US crude settled around US$98, with the near-halt of traffic through the waterway reigniting worries about further energy disruptions. The Treasury market, which has priced out the odds of Federal Reserve rate cuts this year amid the Middle East conflict, saw an increase in yields. A rally in chipmakers drove the S&P 500 to another closing high, but most of the gauge’s shares fell.
President Donald Trump is meeting with his national security team to discuss the way forward in the Iran war — including possibly resuming military action — amid a deadlock in negotiations, Axios reported.
The ceasefire between the US and Iran reached a particularly precarious moment as Trump said the deal was on “massive life support.” Speaking to reporters, he called Tehran’s response to his proposal a “piece of garbage.”

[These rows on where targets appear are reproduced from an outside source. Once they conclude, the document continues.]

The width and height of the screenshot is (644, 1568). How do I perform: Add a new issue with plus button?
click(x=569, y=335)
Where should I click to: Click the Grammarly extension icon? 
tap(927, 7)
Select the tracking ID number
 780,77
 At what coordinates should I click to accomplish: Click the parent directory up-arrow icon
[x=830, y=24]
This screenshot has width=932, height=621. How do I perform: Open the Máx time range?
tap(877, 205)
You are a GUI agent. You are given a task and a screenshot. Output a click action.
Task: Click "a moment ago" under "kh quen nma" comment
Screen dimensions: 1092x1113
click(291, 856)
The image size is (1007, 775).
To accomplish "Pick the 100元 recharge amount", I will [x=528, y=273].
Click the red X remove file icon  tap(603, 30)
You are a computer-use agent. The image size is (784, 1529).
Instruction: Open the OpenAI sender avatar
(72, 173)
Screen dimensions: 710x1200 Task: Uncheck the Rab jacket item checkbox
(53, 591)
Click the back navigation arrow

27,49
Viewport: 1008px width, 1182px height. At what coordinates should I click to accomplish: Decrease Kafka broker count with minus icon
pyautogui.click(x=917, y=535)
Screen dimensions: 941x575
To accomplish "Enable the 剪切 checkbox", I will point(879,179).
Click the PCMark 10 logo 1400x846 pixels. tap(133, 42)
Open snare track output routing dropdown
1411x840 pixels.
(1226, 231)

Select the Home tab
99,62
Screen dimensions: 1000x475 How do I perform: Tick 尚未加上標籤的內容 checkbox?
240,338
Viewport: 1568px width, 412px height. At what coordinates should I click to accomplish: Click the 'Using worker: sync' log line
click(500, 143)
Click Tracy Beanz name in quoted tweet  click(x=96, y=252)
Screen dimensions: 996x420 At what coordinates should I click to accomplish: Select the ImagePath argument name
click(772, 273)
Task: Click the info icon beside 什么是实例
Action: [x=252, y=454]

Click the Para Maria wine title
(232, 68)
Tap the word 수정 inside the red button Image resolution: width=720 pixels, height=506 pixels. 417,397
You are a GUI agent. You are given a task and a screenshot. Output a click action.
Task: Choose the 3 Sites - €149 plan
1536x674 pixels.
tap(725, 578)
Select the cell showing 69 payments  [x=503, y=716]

“An agreement remains elusive and risks remain elevated,” said Mark Haefele at UBS Chief Investment Office. “Both sides remain under pressure to conclude a deal.”
The conflict with Iran will be on Trump’s agenda when he meets Chinese President Xi Jinping later this week. Revenue that China provides to Iran as well as potential weapons exports would be among the topics discussed at the summit, according to a US official who briefed reporters on a conference call over the weekend.
See also: Asian stocks decline, led by Korea, oil climbs
On the economic front, an upcoming batch of data is likely to affirm Americans’ growing frustration with inflation. Economists see a 0.6% increase in the consumer price index for April, based on the Bloomberg survey median estimate. That’s on the heels of March’s biggest monthly advance since 2022.
Tuesday’s CPI report will be a “spicier” set of figures, the first in a series of readings this week that will feed into the Fed’s preferred measure of inflation, Morgan Stanley’s Matt Hornbach told Bloomberg Television’s Surveillance.
Goldman Sachs Group Inc and Bank of America Corp were the latest in a growing cohort of Wall Street banks pushing back their forecasts for rate cuts, arguing that both inflation and jobs data make a case for the Fed to stay on hold until at least the end of the year.
See also: Asian stocks advance on tech, oil climbs as US-Iran talks break down
Elsewhere, UK bonds were swept up in another selloff as investors grew increasingly anxious about Britain’s finances, given the risk of fresh challenges to Prime Minister Keir Starmer’s leadership.